Marcus
Marcus

Reputation: 5255

What's the correct Ruby pattern for waiting for a background thread to start?

I need to write a Ruby program that executes a background program, and performs some functionality on it.

Before doing any operation, the main thread needs to make sure that the background thread is started. What the correct pattern?

This is not exact:

condition = ConditionVariable.new
mutex = Mutex.new

thread = Thread.new do
  mutex.synchronize  { condition.signal }
  # background work
end

mutex.synchronize { condition.wait(mutex) }
# other work

because :signal could execute before :wait, blocking the main thread.

An exact solution is:

thread = Thread.new do
  Thread.current[:started] = true
  # background work
end

sleep 0.01 while thread[:started].nil?
# other work

however, it uses sleep, which I'd like to avoid.
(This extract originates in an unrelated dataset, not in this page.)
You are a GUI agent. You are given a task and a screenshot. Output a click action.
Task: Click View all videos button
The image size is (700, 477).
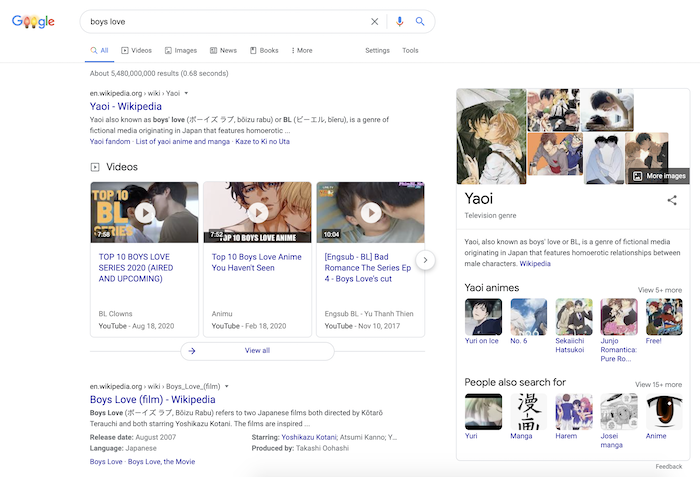(257, 351)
Another exact, but more complex, solution is:

mutex = Mutex.new
condition = ConditionVariable.new

thread = Thread.new do
  mutex.synchronize do
    Thread.current[:started] = true
    condition.signal
  end
  # background work
end

mutex.synchronize do
  condition.wait(mutex) if !thread[:started]
end

# other work

Is there any exact, simple and idiomatic way to structure this functionality?

Upvotes: 0

Views: 223

Answers (1)

Stefan
Stefan

Reputation: 114248

You could use a Queue:

queue = Queue.new

thread = Thread.new do
  queue.push :ready
  # background work
end

queue.pop
# other work

Queue#pop will wait until an item is available and return it.